Nadie le hacía caso. Antonia cantaba en la cocina machacando algo en el mortero. Entonces él, en uno de sus arrebatos geniales, cruzó el vestíbulo y fue a aporrear la puerta de su propio cuarto. Gloria -que ya no se ocultaba para ir a jugar- dormía allí, cansada de haberse acostado tarde. La puerta cedió a su empuje y oí los gritos asustados de Gloria cuando Juan se abalanzó sobre ella para darle una paliza. El niño, que estaba calladito en el comedor, empezó a llorar también con grandes lagrimones.

Egoístamente yo entré en el cuarto de baño. El agua, que se volcaba a chorros sobre mi cuerpo, me parecía tibia, incapaz de refrescar mi carne ni de limpiarla.

La ciudad, cuando empieza a envolverse en el calor del verano, tiene una belleza sofocante, un poco triste. A mí me parecía triste Barcelona, mirándola desde la ventana del estudio de mis amigos, en el atardecer. Desde allí un panorama de azoteas y tejados se veía envuelto en vapores rojizos y las torres de las iglesias antiguas parecían navegar entre olas. Por encima, el cielo sin nubes cambiaba sus colores lisos. De un polvoriento azul pasaba a rojo sangre, oro, amatista. Luego llegó la noche.

Pons estaba conmigo en el hueco de la ventana.

– Mi madre quiere conocerte. Siempre le estoy hablando de ti. Quiere invitarte a pasar el verano con nosotros, en la Costa Brava.

Detrás se oían las voces de nuestros amigos. Estaban todos. La voz de Iturdiaga dominaba.

Pons se mordía las uñas a mi lado. Tan nervioso e infantil como era me cansaba un poco y al mismo tiempo yo le tenía mucho cariño.

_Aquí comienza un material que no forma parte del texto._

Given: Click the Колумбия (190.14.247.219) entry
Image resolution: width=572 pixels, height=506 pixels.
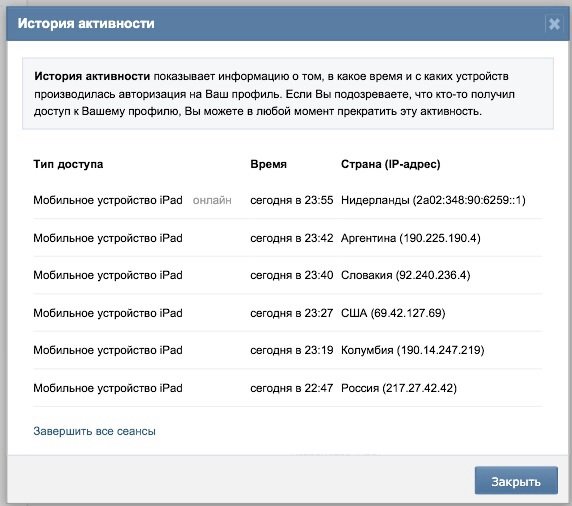Looking at the screenshot, I should pos(413,350).
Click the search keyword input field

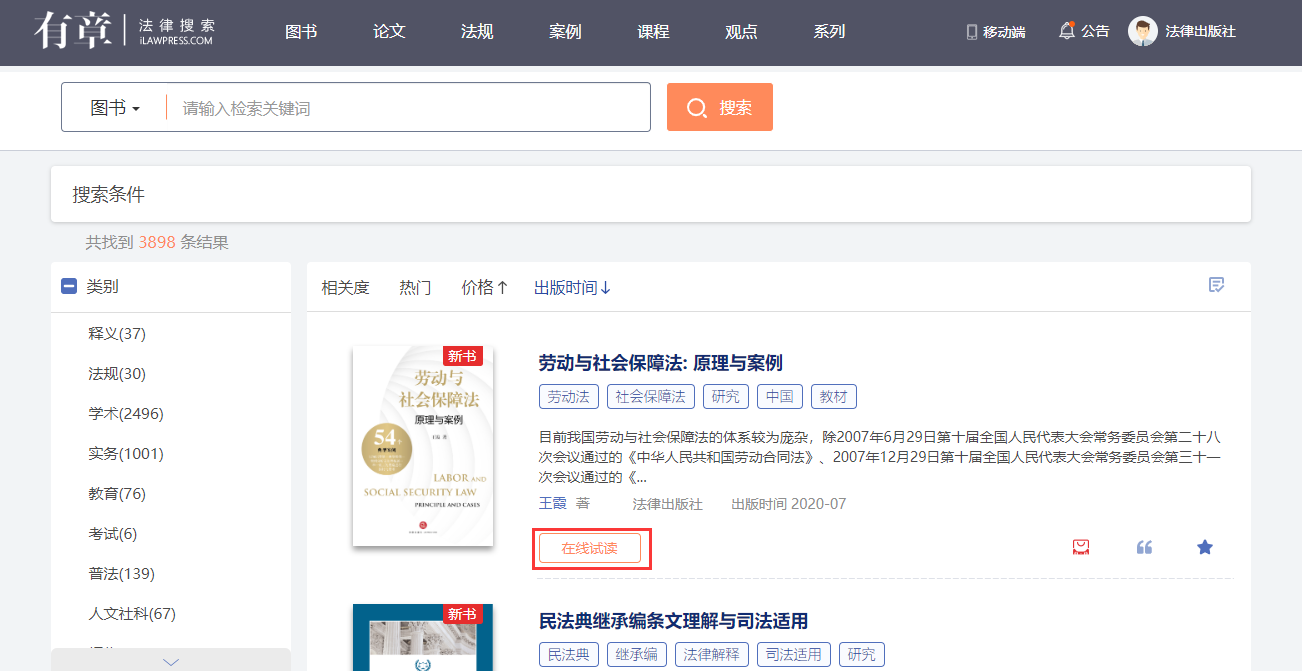coord(410,108)
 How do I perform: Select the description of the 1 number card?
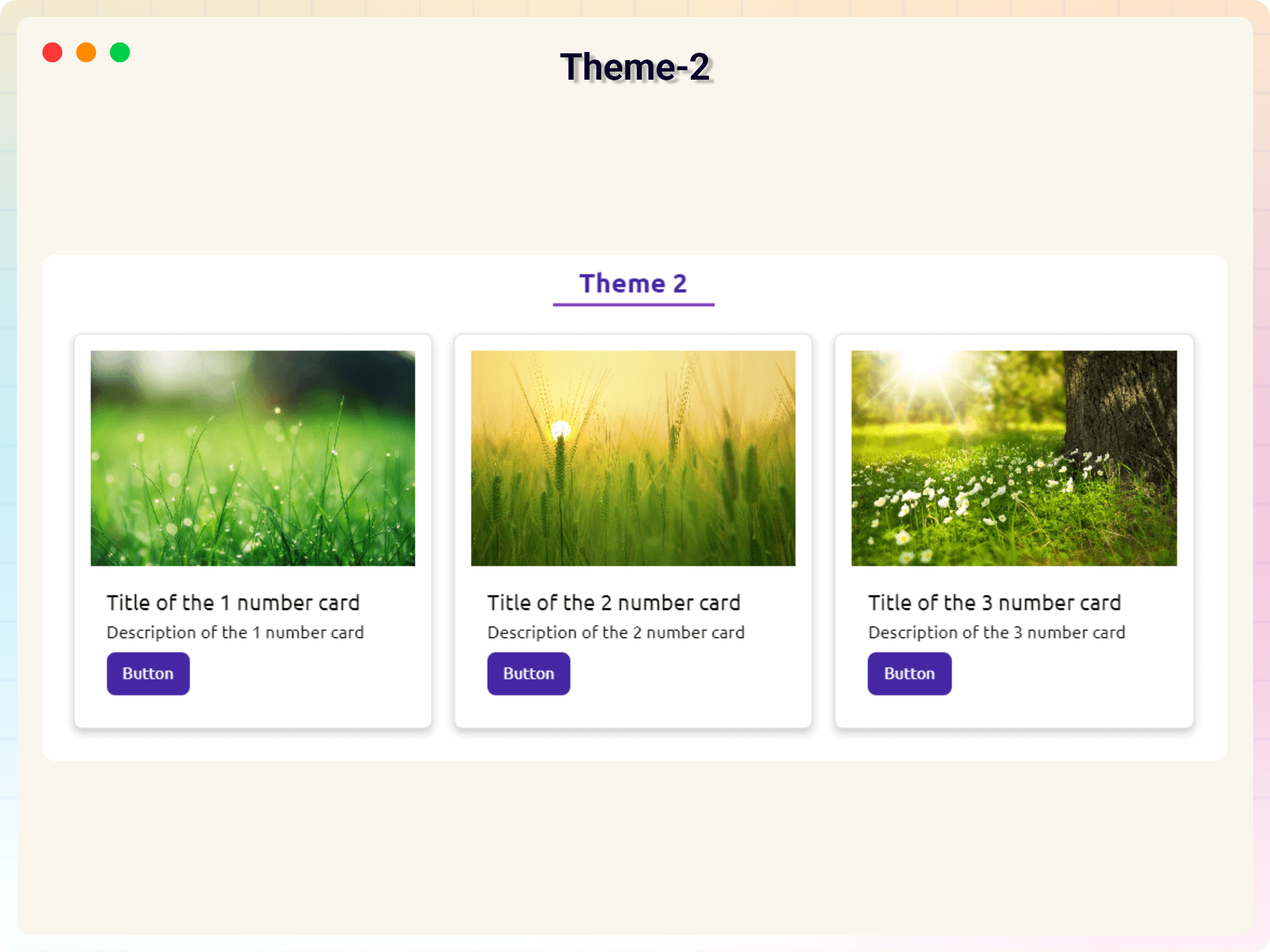235,633
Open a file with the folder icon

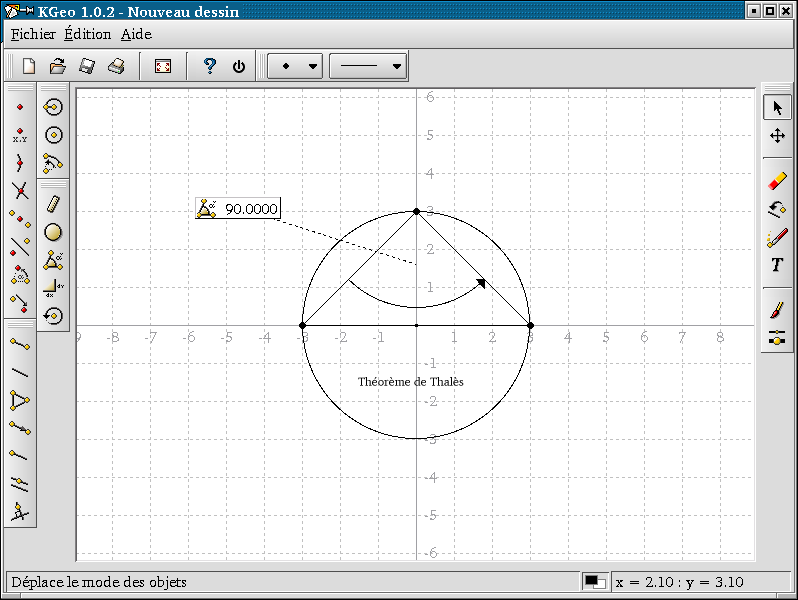pos(58,66)
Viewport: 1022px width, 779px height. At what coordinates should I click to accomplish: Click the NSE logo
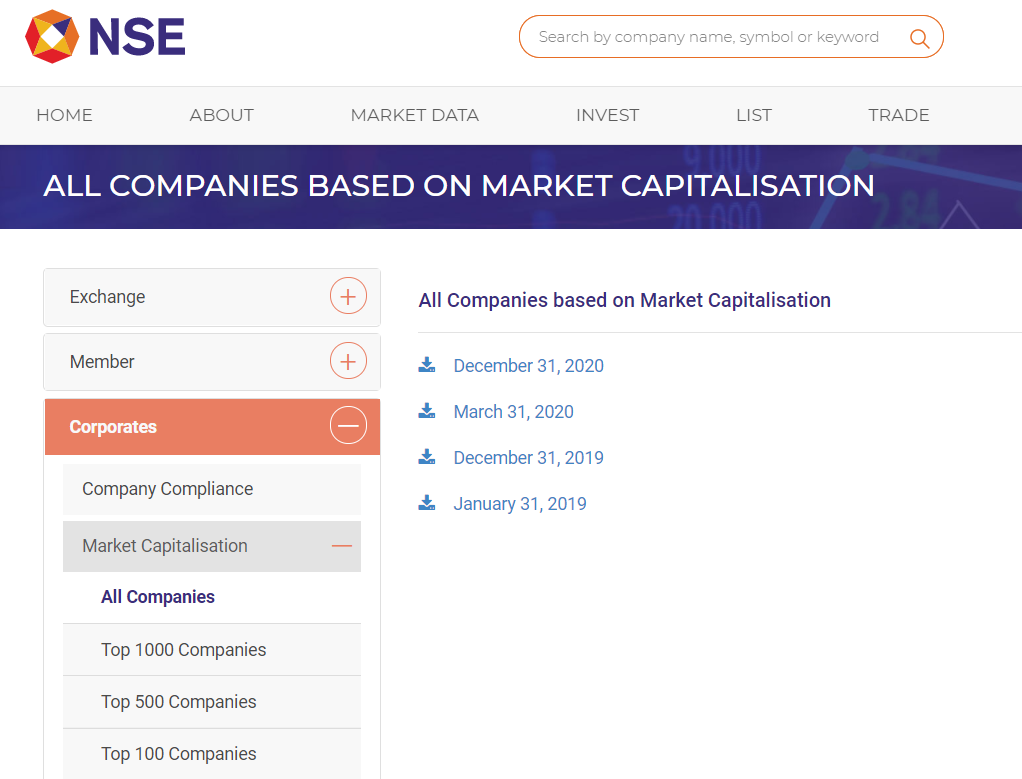(x=105, y=37)
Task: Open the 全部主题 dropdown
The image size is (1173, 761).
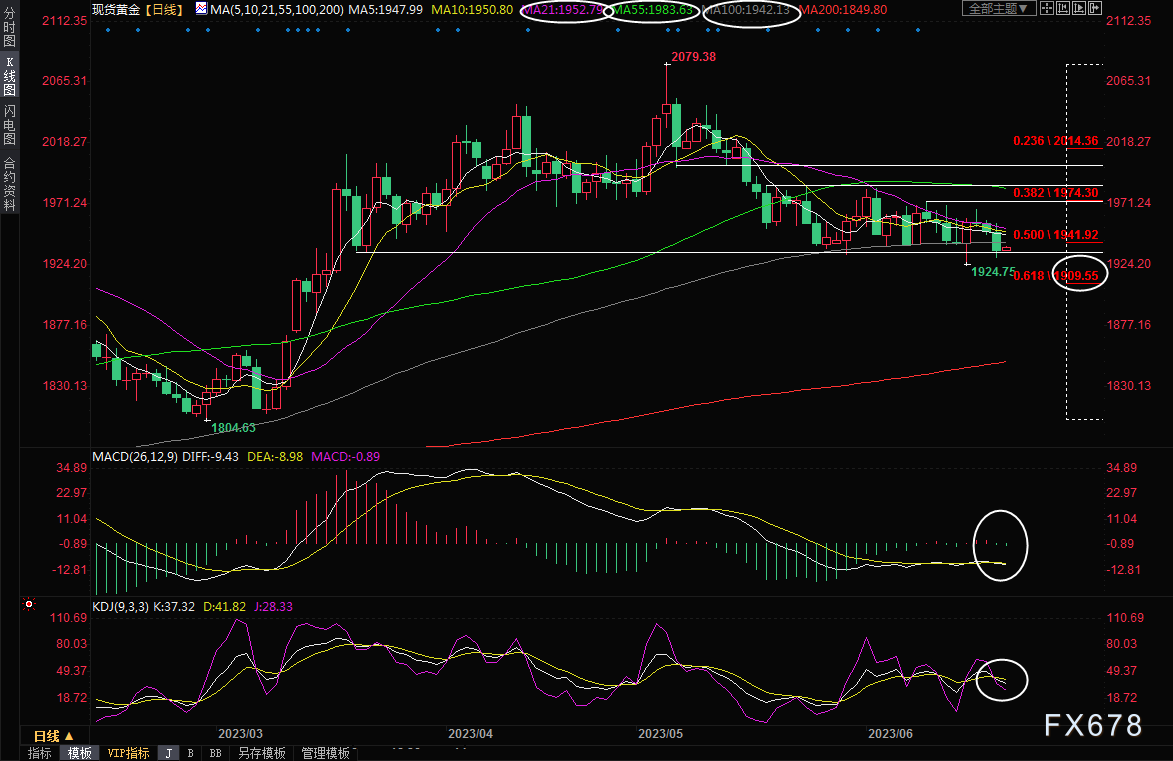Action: [996, 9]
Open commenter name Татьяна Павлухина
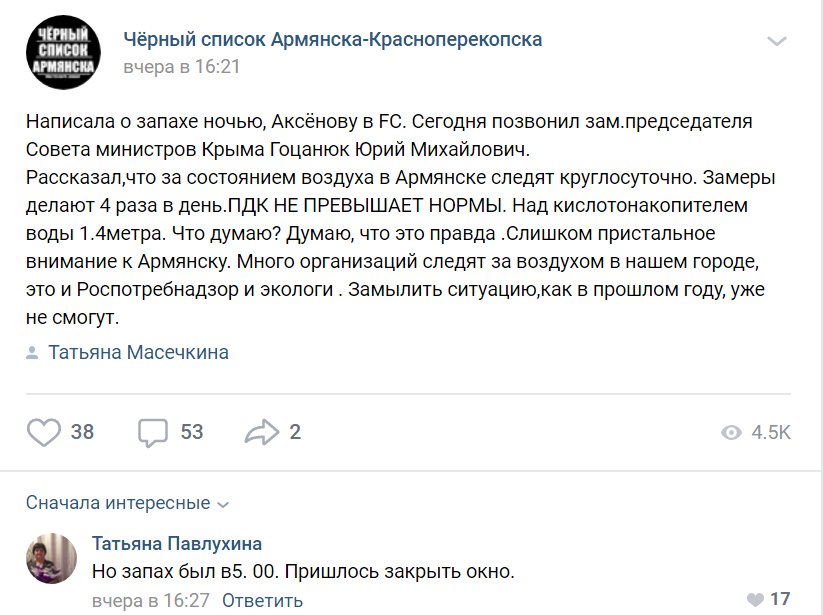 [177, 544]
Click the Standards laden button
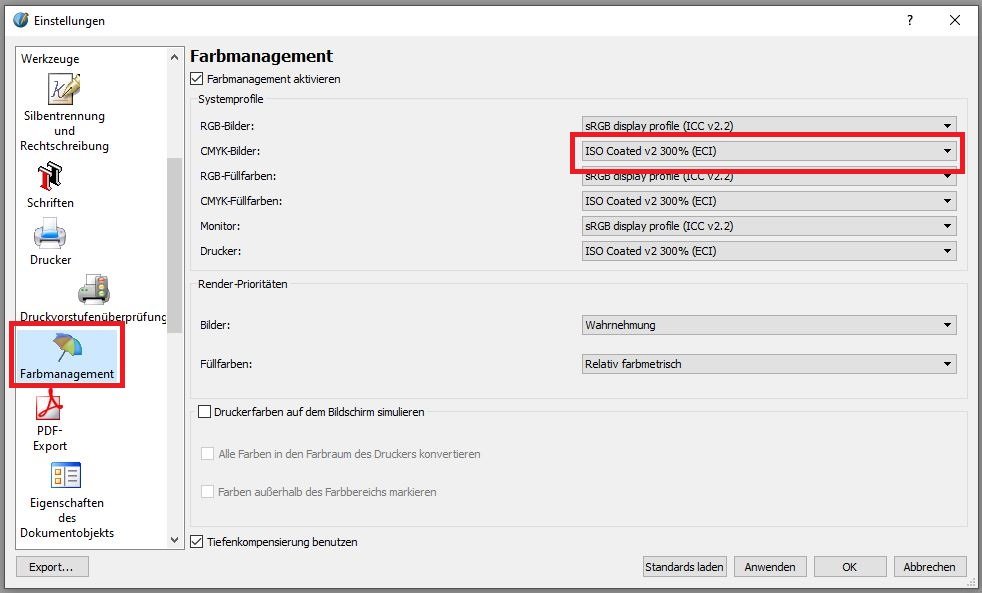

Aquella tarde celebrábamos la última de nuestras reuniones de la temporada, porque Guíxols se iba de veraneo. A Iturdiaga, su padre había querido mandarlo a Sitges con toda la familia, pero él se había negado rotundamente a ir. Como el padre de Iturdiaga no se tomaba más que unos días de vacaciones a final de verano, estaba, en el fondo, satisfecho de que Gaspar le acompañase durante las comidas.

– ¡Ya le estoy convenciendo! ¡Ya le estoy convenciendo! -gritaba Iturdiaga-. Lejos de la influencia perniciosa de mamá y mis hermanas, mi padre se vuelve más razonable… Está haciendo cálculos de lo que le costaría editar mi libro… Además se ha puesto orgulloso de que me hayan hecho crítico de arte…

Yo me volví.

– ¿Te han hecho crítico de arte?

– De un periódico conocido. Me parecía un poco asombroso.

– ¿Qué clase de estudios de arte has hecho tú?

– Yo, ninguno. Para ser crítico se necesita solamente sensibilidad, y ya la tengo. Y, además, amigos… Yo los tengo también. En la primera exposición que haga Guíxols pienso decir que ha llegado a la culminación de su estilo. En cambio, me meteré con los consagrados, con los que nadie se atreve… Mi éxito será seguro.

– ¿No crees que es avejentarme un poco eso de decir que he llegado a la culminación de mi arte? Después de esa afirmación ya sólo tendría que guardar mis pinceles y dormir sobre la gloria dorada -dijo Guíxols.